(Stored items)
■ ■ ■ ■ ■
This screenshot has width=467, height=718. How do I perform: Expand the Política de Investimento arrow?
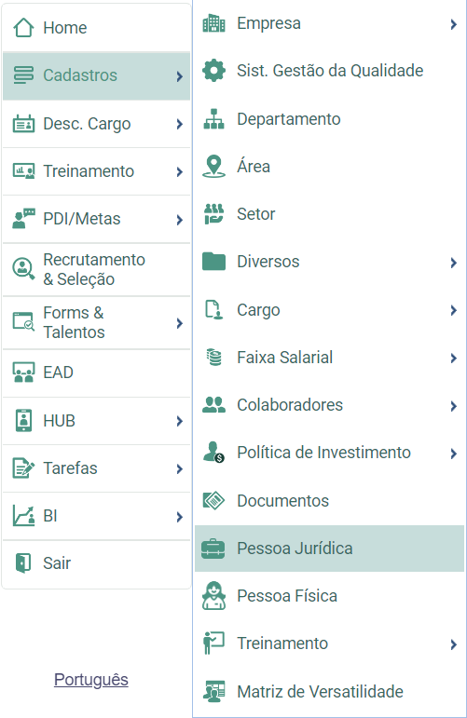[453, 454]
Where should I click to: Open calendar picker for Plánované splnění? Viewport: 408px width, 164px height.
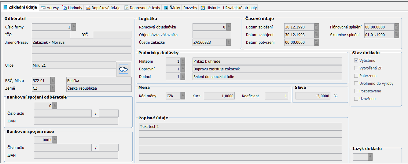point(397,27)
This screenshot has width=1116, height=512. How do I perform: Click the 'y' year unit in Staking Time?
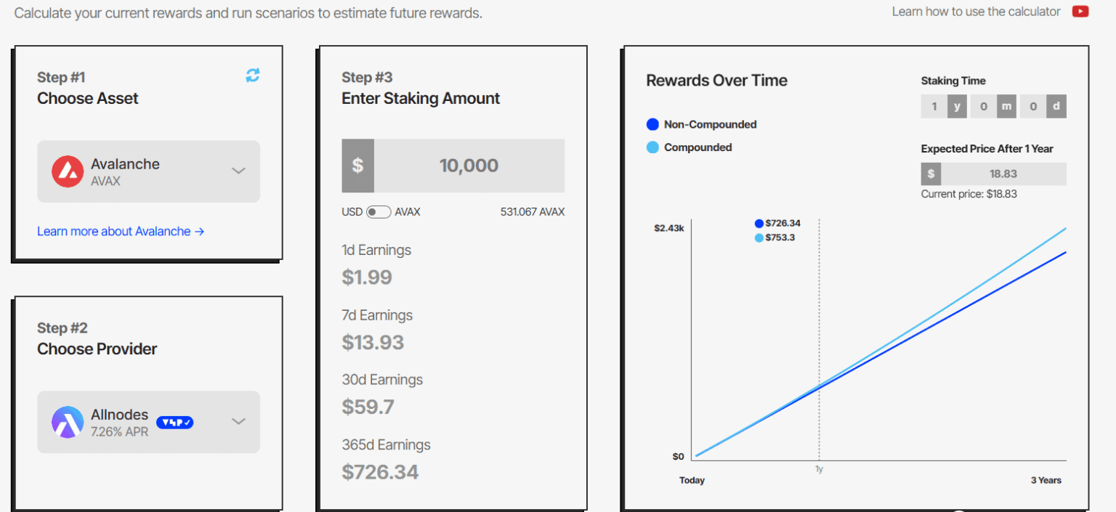[957, 106]
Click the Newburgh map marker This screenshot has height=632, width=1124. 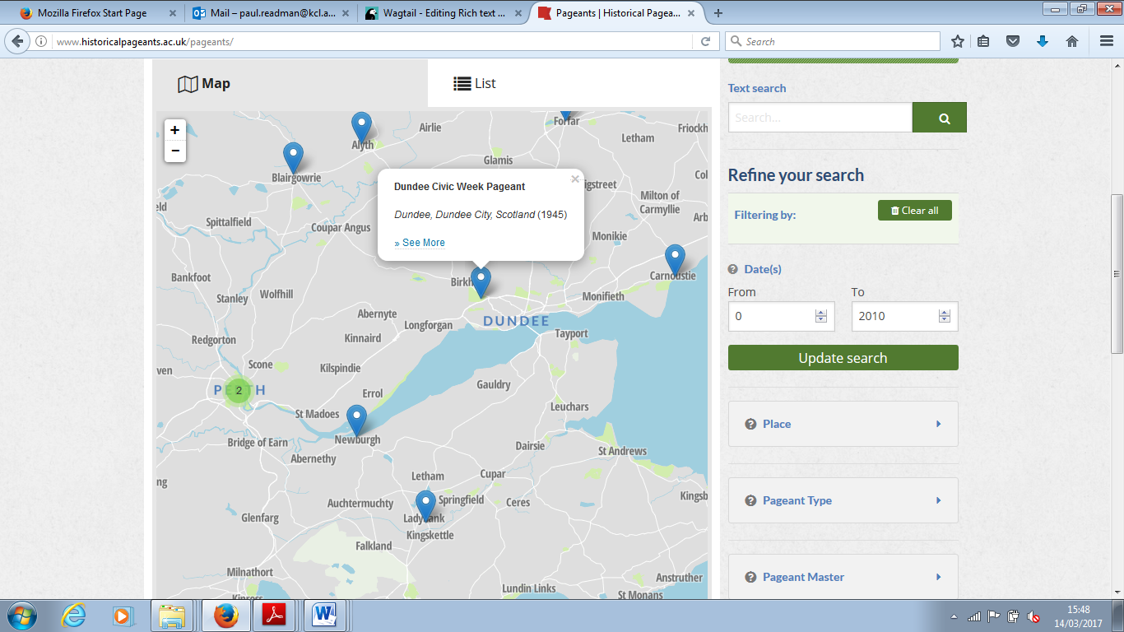(356, 419)
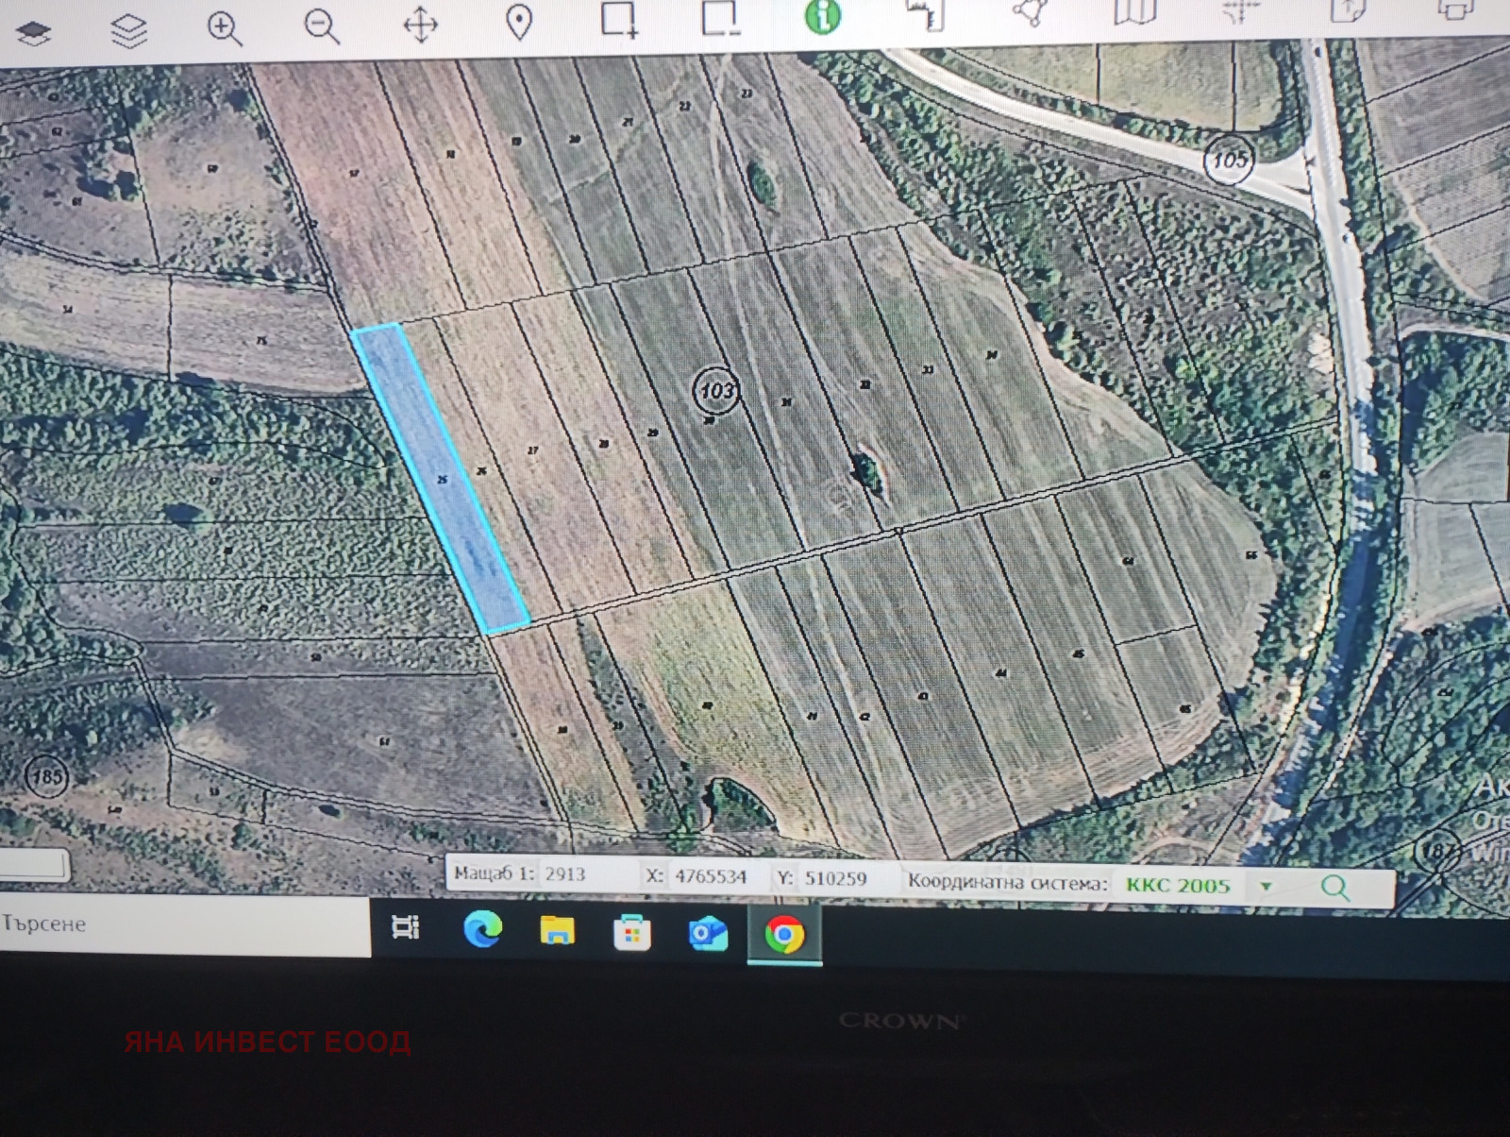Select the pan move arrows tool
Viewport: 1510px width, 1137px height.
pyautogui.click(x=420, y=25)
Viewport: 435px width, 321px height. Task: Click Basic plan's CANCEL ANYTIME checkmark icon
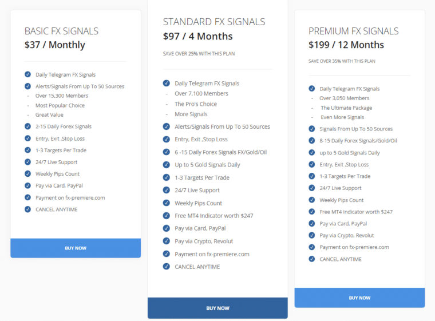point(27,209)
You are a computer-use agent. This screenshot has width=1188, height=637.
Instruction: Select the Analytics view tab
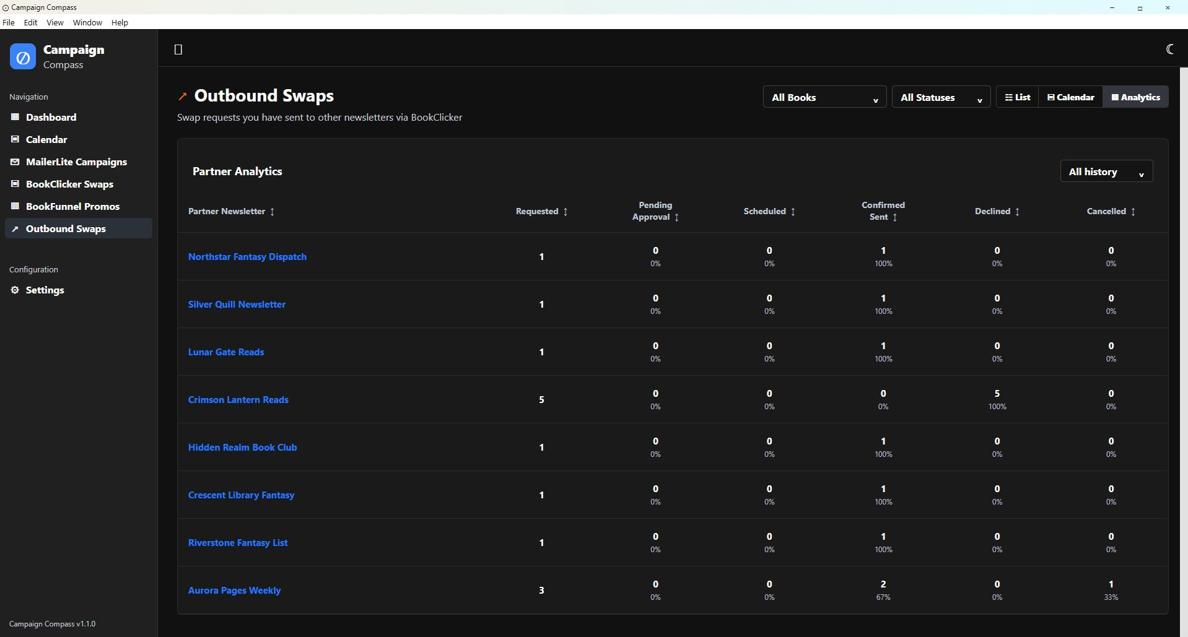(1135, 97)
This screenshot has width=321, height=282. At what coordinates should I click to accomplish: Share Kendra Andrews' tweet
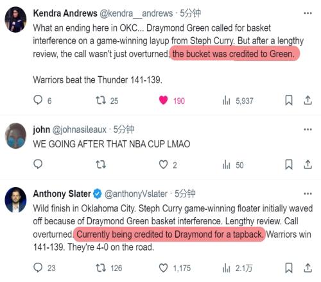[x=308, y=100]
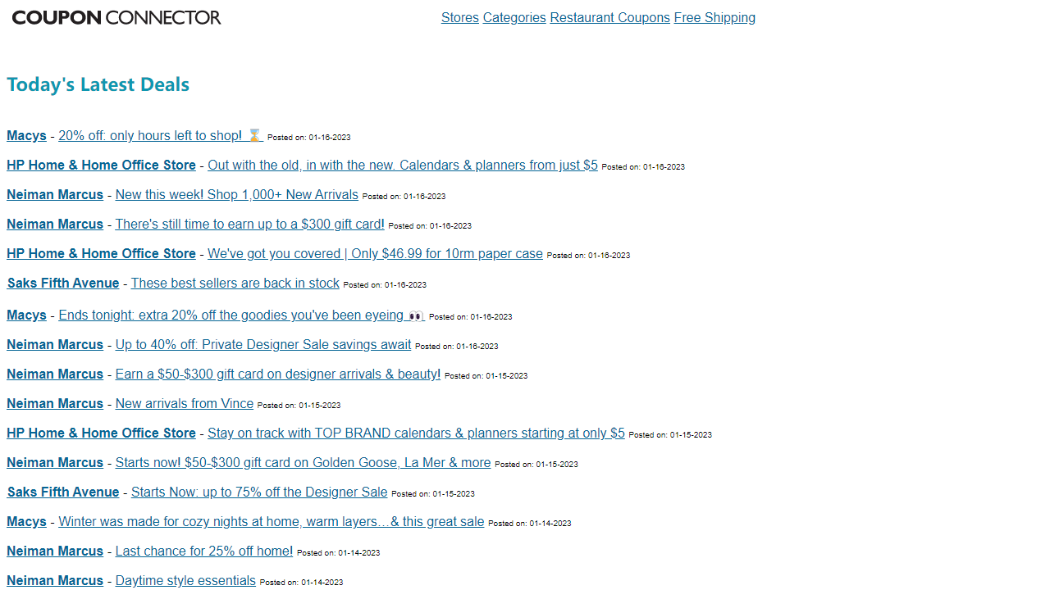This screenshot has width=1050, height=590.
Task: Open the Categories menu link
Action: point(514,17)
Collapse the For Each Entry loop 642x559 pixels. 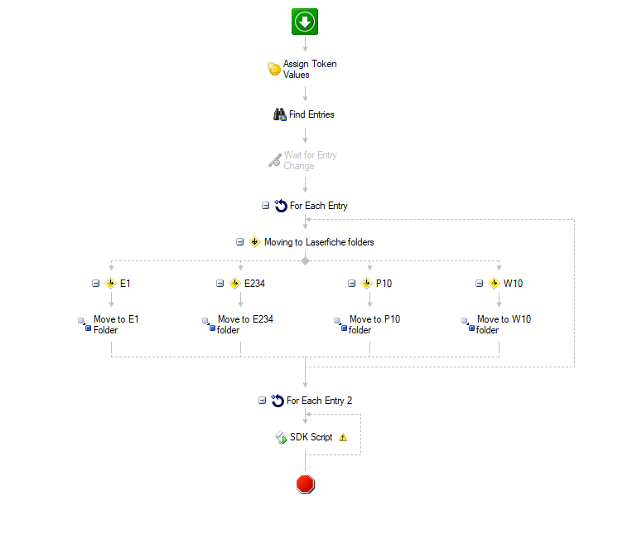point(265,205)
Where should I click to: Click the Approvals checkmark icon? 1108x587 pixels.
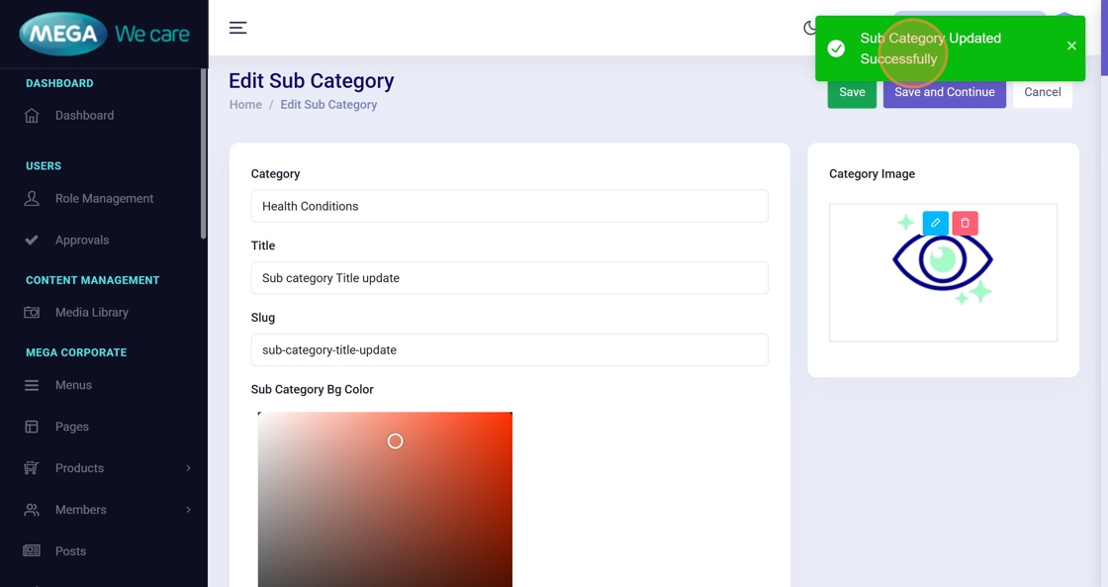pyautogui.click(x=32, y=241)
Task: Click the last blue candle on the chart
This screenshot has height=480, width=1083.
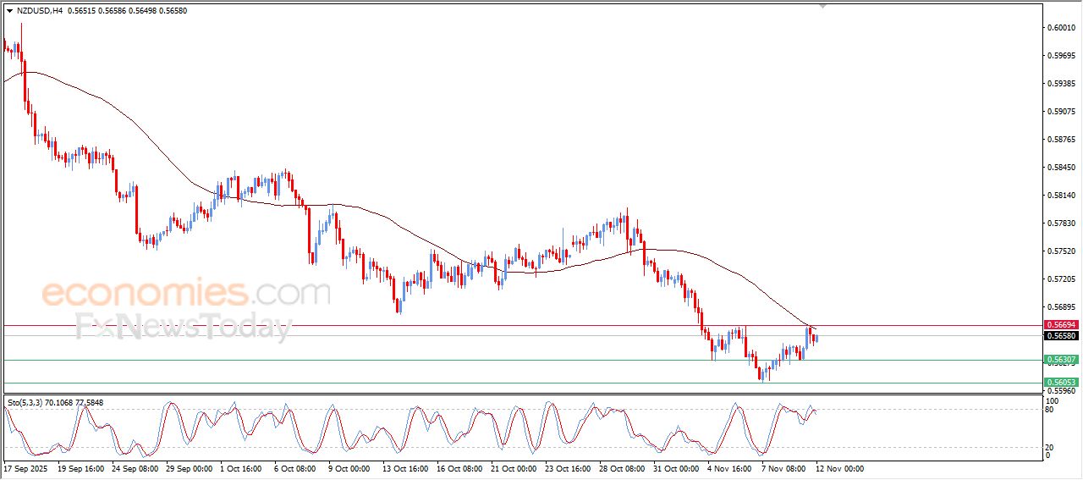Action: [x=817, y=337]
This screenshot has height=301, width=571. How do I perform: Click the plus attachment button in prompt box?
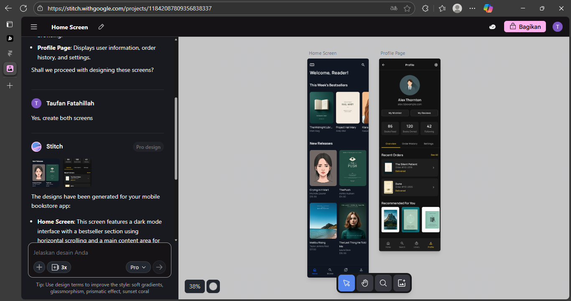(39, 267)
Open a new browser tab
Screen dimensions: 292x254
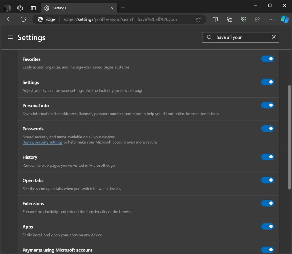click(x=123, y=8)
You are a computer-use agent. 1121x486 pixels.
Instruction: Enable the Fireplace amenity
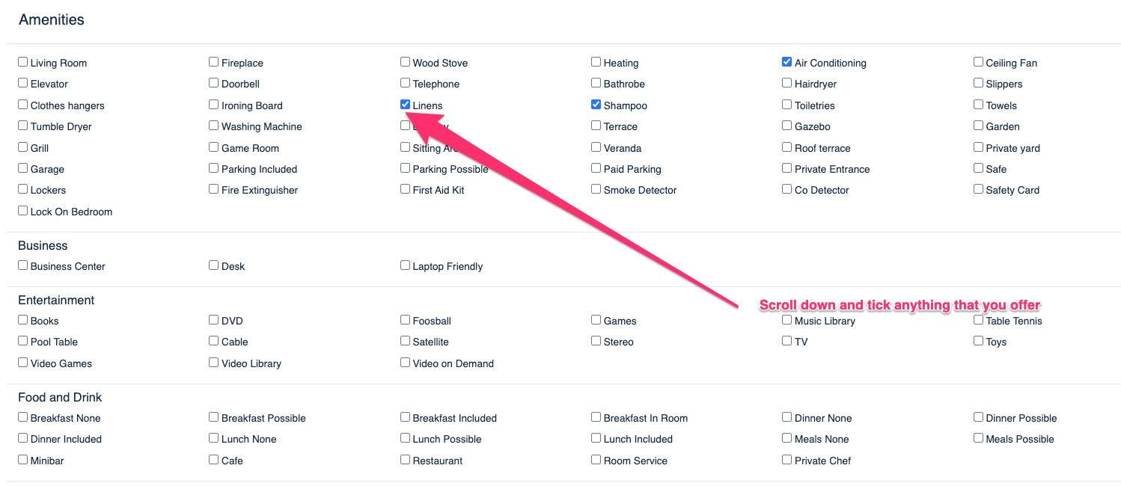pyautogui.click(x=214, y=62)
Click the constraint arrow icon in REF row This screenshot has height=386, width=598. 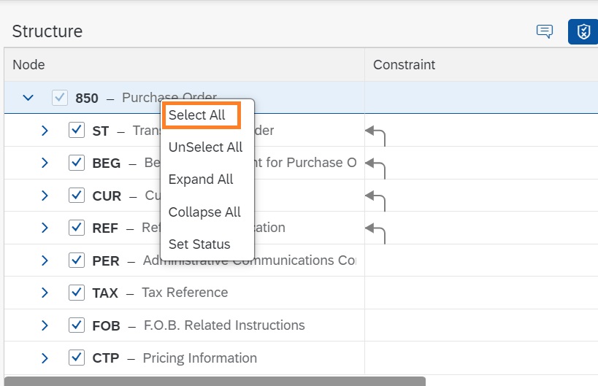pyautogui.click(x=375, y=231)
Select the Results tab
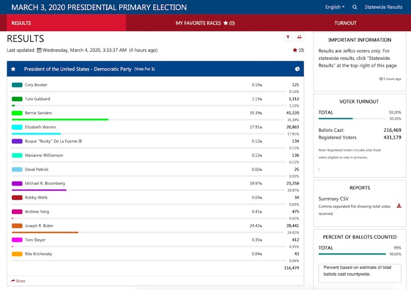The width and height of the screenshot is (411, 290). 22,23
■ ■ ■ ■ ■
**EXERCISE DESCRIPTION**
For the records above, how many lines contain the word "agent"? Reply with the number only.

**SOLVED PROBLEM**
2